* PROBLEM REQUIREMENTS: Every entry should come back exactly as written, minus the pictures.
══ DATA SUPPLIED ══
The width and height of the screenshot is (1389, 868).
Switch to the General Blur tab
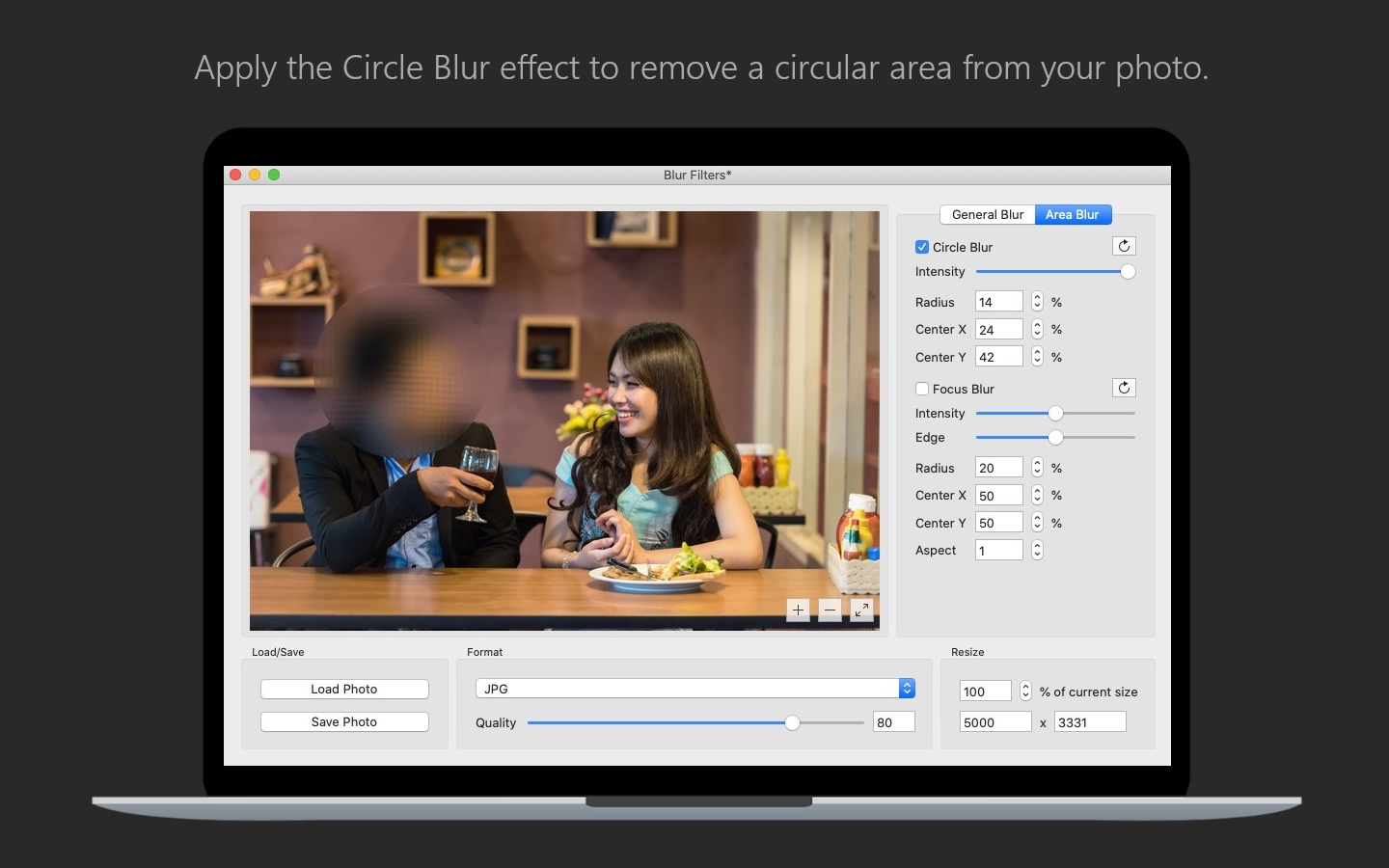coord(988,214)
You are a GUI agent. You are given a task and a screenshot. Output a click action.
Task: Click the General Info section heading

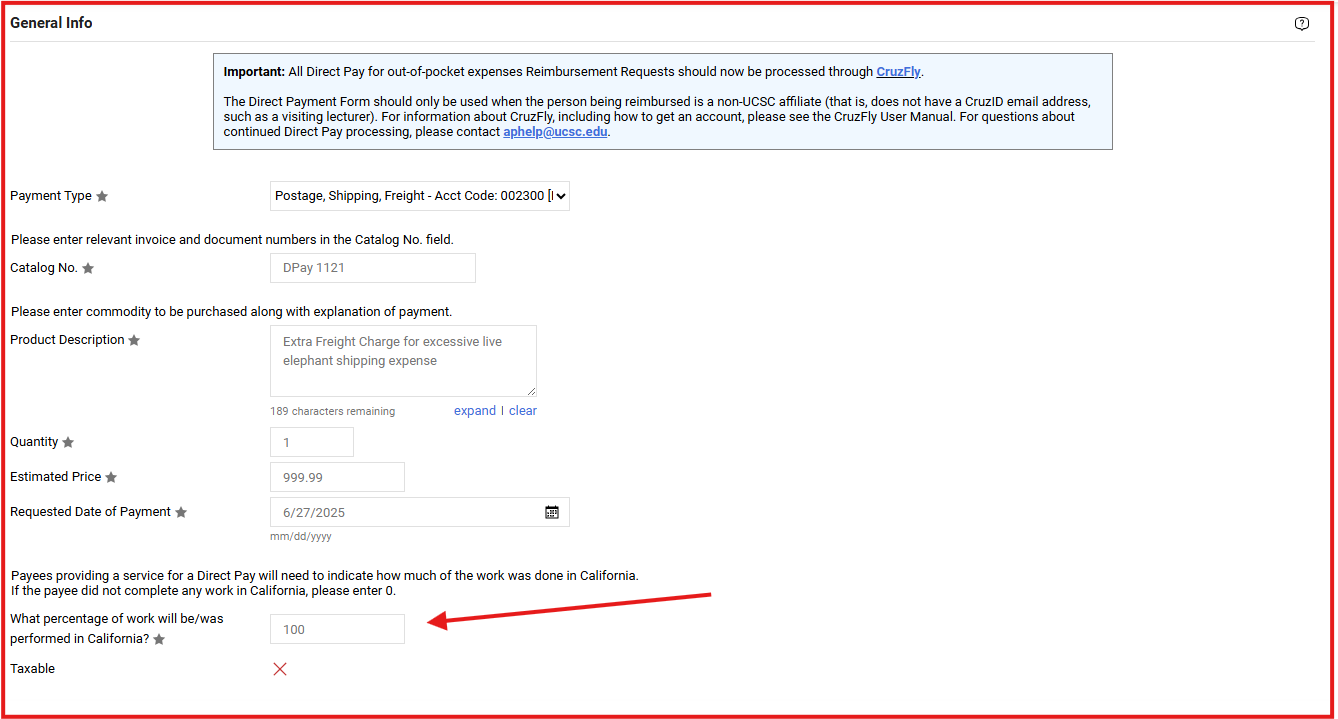[51, 23]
═══
* ANSWER TO THIS PROBLEM:
The width and height of the screenshot is (1389, 868).
Switch to the General Blur tab
coord(988,214)
You are a GUI agent. You are given a task and a screenshot. Output a click action.
Task: Click the General Info section heading

[51, 23]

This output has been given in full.